During the Russian invasion of Ukraine the village of Chaiky was attacked on 3 March 2022. Speedway stadium and karting pit building got severely damaged, as well as warehouse facilities around the track.

In 2023 Ministry of Youth and Sports allowed to resume the national championships. The first competitions to return to Chayka were superbike racing and karting. In 2024 the first automobile circuit racing training since the beginning of the war took place at Chayka, it almost got cancelled after track's tarmac got damaged in a recent mass attack by Russia.

1 August 2025 a repaved part of the final corner was opened as Chayka Drift Spot. The festival included a concert of Druha Rika, Kola and Marta Adamchuk, DJ sets, Stance Meet, food courts, motorcycle show, drift taxi and a round of OpenDrift.ua competition.

== Fatalities ==
June 7, 1983, during the Formula Easter race, Estonian driver Toomas Napa who was leading the race driving an Estonia-21 collided with a lapped Metalex of Polish driver Christian Grochowski. Both cars collided with a trackside guardrail and while Napa hurt his leg but was able to get out, Grochowski got stuck inside the car that was leaking fuel that was starting to ignite. Another Polish driver Hieronim Kochański stopped his car to undo his seatbelts but nobody helped him because militsiya prohibited spectators to jump over the barrier and marshalls yelled him to run away from the fire. Coach of USSR national racing team Yuriy Andreev, who was in charge of race direction, was afraid to stop the race because the senior management of DOSAAF was present, so it continued under the yellow flags. A truck full of fire extinguishers was parked nearby but none of them worked and since the drivers were prohibited to stop, the firetruck was only able to enter the track after the race was finished. Grochowski was transported to a hospital that was supposed to specialize on burns but in fact it didn't have proper equipment and the driver died the same day.

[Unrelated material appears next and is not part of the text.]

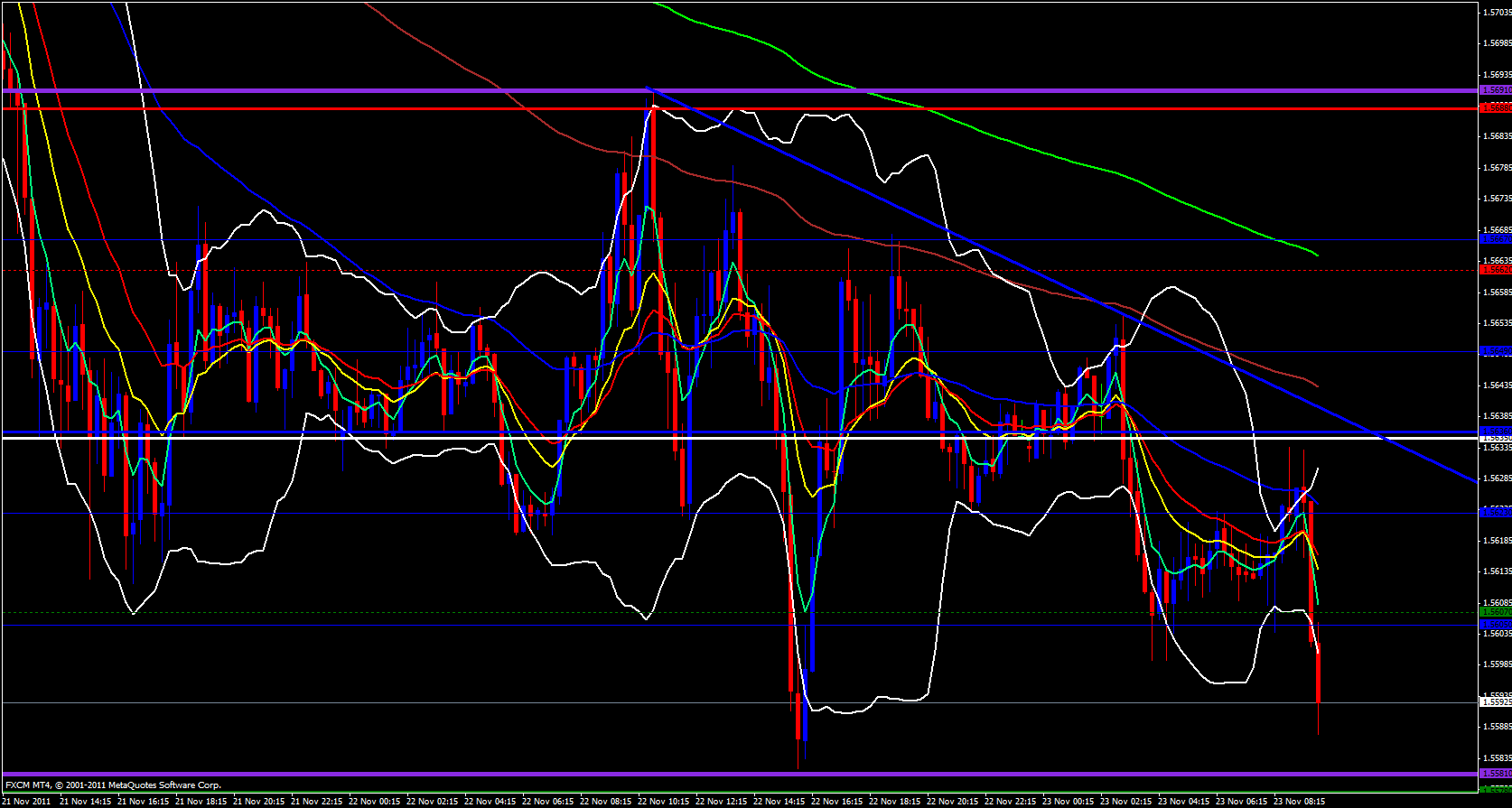Click the 1.57035 price scale value
Screen dimensions: 1512x808
(1495, 13)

The next year Russian driver Sergey Ledovskoy was testing his new Estonia-20 at the track to prepare for the sixth round of Soviet Formula 3. While driving, his leg slipped off the pedal resulting in fracture. He was transported to a hospital but didn't receive a medical help in time becoming circuit's second fatality.

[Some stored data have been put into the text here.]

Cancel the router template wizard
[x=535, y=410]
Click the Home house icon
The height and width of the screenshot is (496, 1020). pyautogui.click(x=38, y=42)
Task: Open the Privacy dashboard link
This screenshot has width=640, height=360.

17 September 2014 during a track day for motorcycles Ukrainian football player Andriy Husin hit a trackside barrier, fell down dying instantly.

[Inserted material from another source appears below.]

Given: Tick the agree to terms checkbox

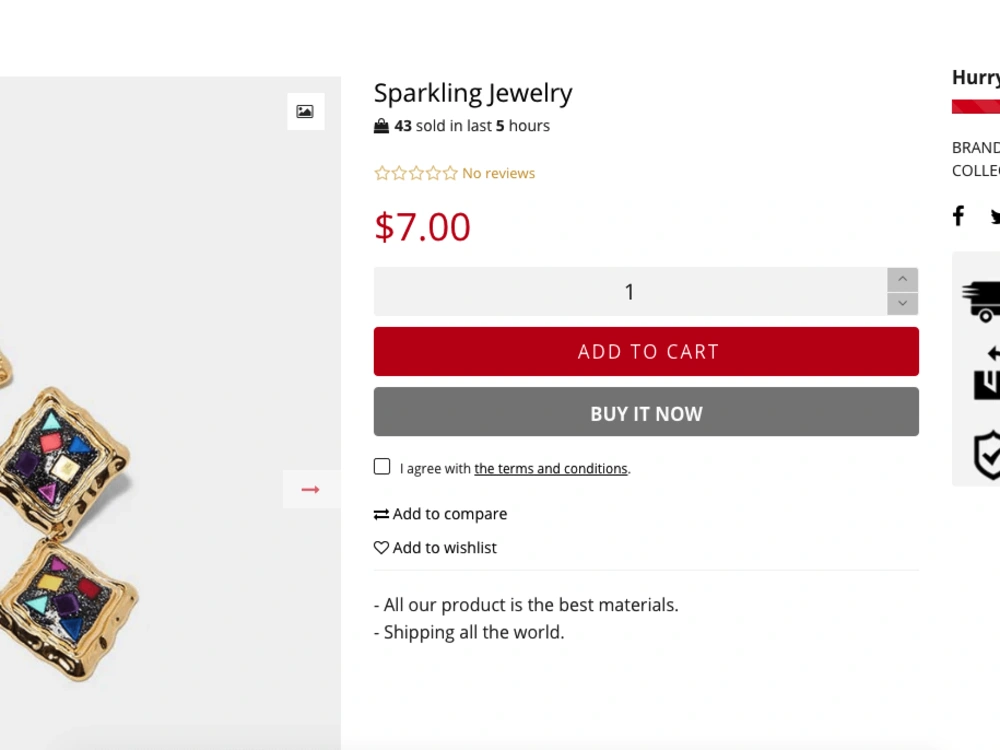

19 July 2025 during the training for a superbike race, racer of The Riders team Artem Taranenko was killed in a fatal crash. SBKUA organizer Daryna Aleksandrova expressed her condolonces to his family and stated that the event was held in accordance to all safety standards and the crash was an accident that nobody can be blamed in. Following the tragedy, second and third rounds of the championship were cancelled.